Ich atme erleichtert aus. "Sehr gut. Und was arbeitest du?"

"Ich bin Putzfrau in einem Hotel."

Mitleidig schlucke ich. "O..."

"Ja, ist nicht der beste Job", lacht sie traurig. "Aber ich komme damit um die Runden."

"Du könntest ja... wieder nach Aldbury ziehen", schlage ich unsicher vor. "Zu Dad. Ihr habt euch doch gut verstanden."

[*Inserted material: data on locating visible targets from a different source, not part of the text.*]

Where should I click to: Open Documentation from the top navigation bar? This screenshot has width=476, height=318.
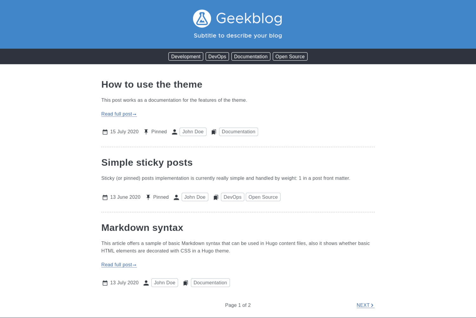pos(251,57)
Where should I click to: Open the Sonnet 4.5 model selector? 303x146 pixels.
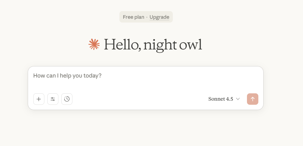coord(224,99)
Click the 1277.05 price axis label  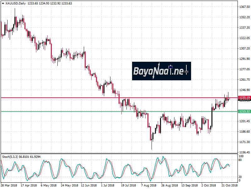point(244,69)
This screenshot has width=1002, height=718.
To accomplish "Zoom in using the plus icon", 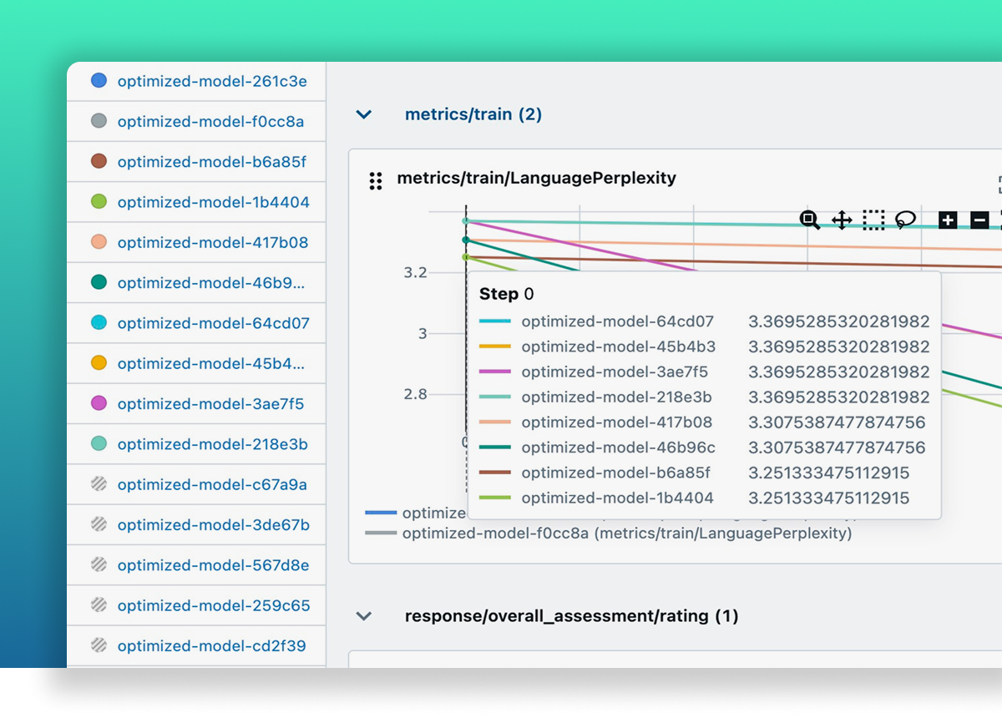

Sie zuckt mit den Schultern. "Darüber habe ich auch schon nachgedacht, aber ich weiß nicht, wie Jared reagieren würde. Es hat sich einfach vieles geändert, wir können nicht wieder von null auf jetzt so tun, als wäre nichts passiert. Er hat mich betrogen und ich habe ihn betrogen."

Bei dem Gedanken daran, was Dad ihr angetan hat, verziehe ich das Gesicht. Ich hätte ihm so etwas nie zugetraut. All die Sachen, die Mum mir erzählt hat, wirken so unwirklich auf mich. Es ist, als würde sie mir von einer komplett fremden Person erzählen. Von einer schlechten fremden Person.

"Ja", seufze ich. "Wahrscheinlich hast du Recht."

"Für den Anfang bin ich erst mal nur froh, dass wir uns endlich wiedergefunden haben", lächelt Mum. "Das ist für mich das Wichtigste."

Ich lächle zurück. "Ich auch, Mum."

Nachdem meine Mutter wieder gegangen ist, haben Aiden und ich den Abwasch gemacht und uns nur noch erschöpft auf seine Couch fallen lassen. Dieser Tag hatte so viele Höhen und Tiefen, Ecken und Kurven, dass ich einfach nur noch schlafen möchte. Aber es beruhigt mich ungemein, dass die Sache mit meiner Mutter endlich aus der Welt geschafft ist. Jetzt habe ich ein Problem weniger, warten nur noch ein paar andere auf mich.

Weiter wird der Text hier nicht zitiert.